On 11/17/2017 01:42 PM, Pedro Alves wrote:
> On 11/17/2017 09:48 AM, Dmitry Antipov wrote:
>> I'm curious why 'htab_hash_string' (libiberty/hashtab.c) uses:
>>
>> r = r * 67 + c - 113
>>
>> but 'SYMBOL_HASH_NEXT' (gdb/minsyms.h) prefers an extra 'tolower' with:
>>
>> ((hash) * 67 + tolower ((unsigned char) (c)) - 113)
>>
>> Everyone assumes that 'tolower' is simple, fast, and usually implemented
>> as a macro. But when >1M of mangled C++ symbols should be hashed, results
>> may be somewhat surprising ('perf report'):
> 
> I've noticed tolower show up in perf too, along with isspace,
> in strncmp_iw/strncmp_iw_with_mode and friends.
> 
> I think the tolower is there for source languages that
> are case insensitive, like Ada and Fortran.  (Or if you do
> "set case-sensitive off", but I think that's a
> misfeature...).
> 
> I haven't explicitly tried measuring perf with this patch:
> 
>  https://sourceware.org/ml/gdb-patches/2017-06/msg00022.html
> 
> but I think it should improve performance significantly,
> since safe-ctype.h is locale independent.

I looked at performance now, and while there's an improvement,
it isn't nearly as significant as I'd hope.

▶ _DATA SHOWN_:
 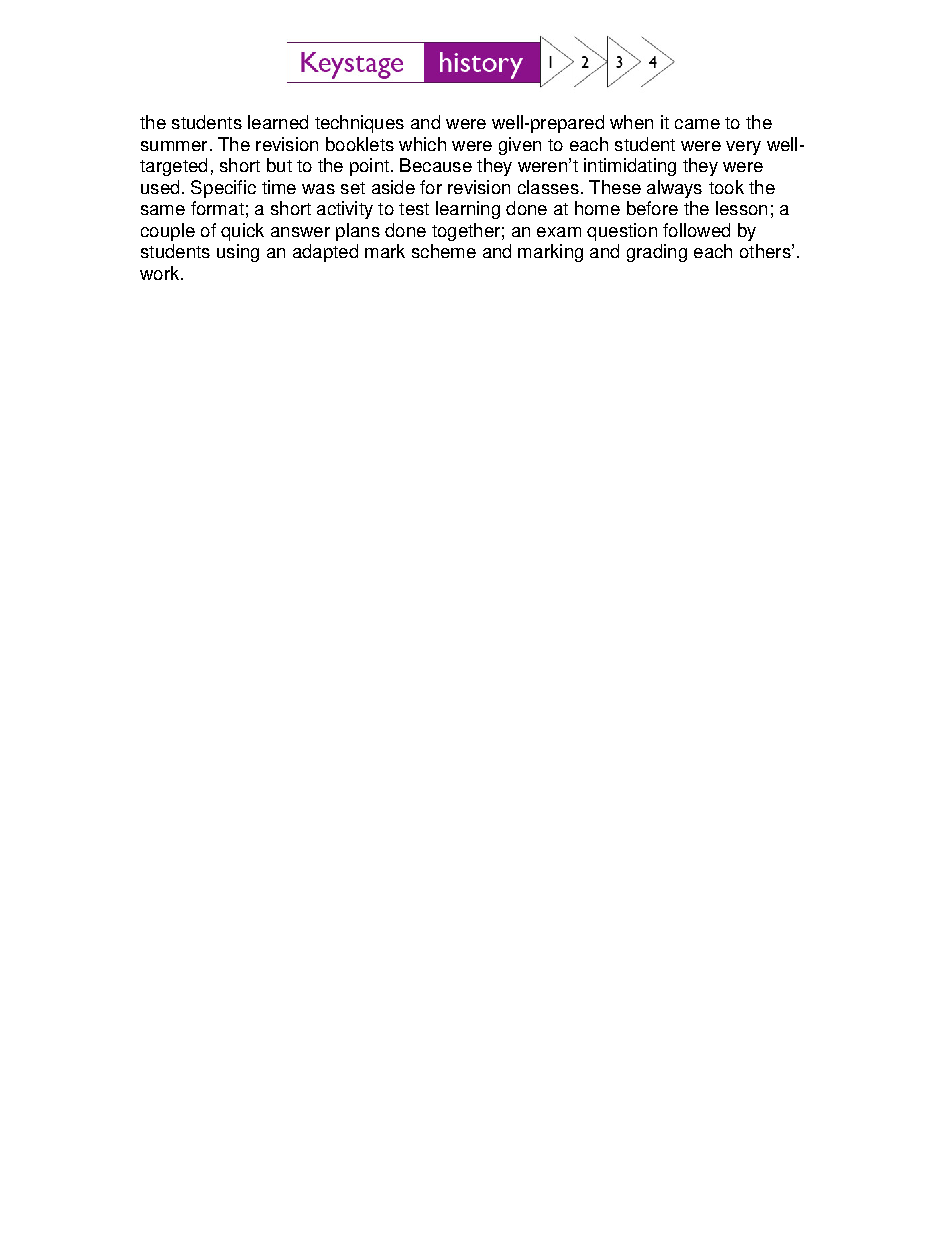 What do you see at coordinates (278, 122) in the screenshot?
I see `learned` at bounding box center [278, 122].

▶ _TASK LIST_:
1 > In the symbol-hashing excerpt above, why does the reply suggest that 'SYMBOL_HASH_NEXT' calls 'tolower' when 'htab_hash_string' does not? Answer in one to three sentences.
2 > Extend the symbol-hashing excerpt above, starting right after its last sentence and keeping the tone of the mailing-list reply.

▶ _SOLVED PROBLEMS_:
1 > The reply suggests that 'tolower' is there to support source languages that are case insensitive, such as Ada and Fortran. It also mentions the "set case-sensitive off" setting as another reason, though it calls that setting a misfeature.

2 >
> (
> Of course, this ignores non-ASCII code points, but I'm not
> sure we really handle non-ASCII correctly everywhere else,
> i.e., whether it makes a difference today.  Certainly the
> locale when the program was compiled generally has no relation
> to the current user's locale, even though they frequently
> match.  If it does make a difference, one way to handle
> it that may be still cheap is to hash all non-ASCII (and utf8
> multi-byte sequences) to the same, while still doing proper
> lowercase comparisons when actually comparing symbols that end
> up in the bucket.  Something like:
> 
> #define SYMBOL_HASH_NEXT(hash, c)			\
>   ((hash) * 67 + ((c & 0x80) ? 'z' : TOLOWER ((unsigned char) (c))) - 113)
> 
> I'd assume that most symbol names are wholly or at least mostly
> ASCII and that that wouldn't result in too many collisions.
> 
> But then again, I don't really know how compilers for case-insensitive
> languages handle non-ASCII symbol names in different cases, especially
> considering multibyte sequences.

I'm looking at merging the rest of that series to master, and
so I've been looking at this issue today, mostly to convince myself
that the tolower -> TOLOWER change can't cause a regression.

It could cause a difference for case-insensitive languages,
if e.g., Latin-1 encoded symbol names could appear in the minimal
symbol tables, _and_ GDB is running with a Latin-1 locale too.
In that case, with tolower, we'd hash "funcá" / "funcÁ" to the same,
but not with TOLOWER, which is strictly ASCII.
I'm pretty convinced that scenario is not real.

First, nowadays UTF-8 locales are pretty much the norm in most
distros (over other ASCII-superset charsets), and tolower on the
individual bytes does nothing on UTF-8.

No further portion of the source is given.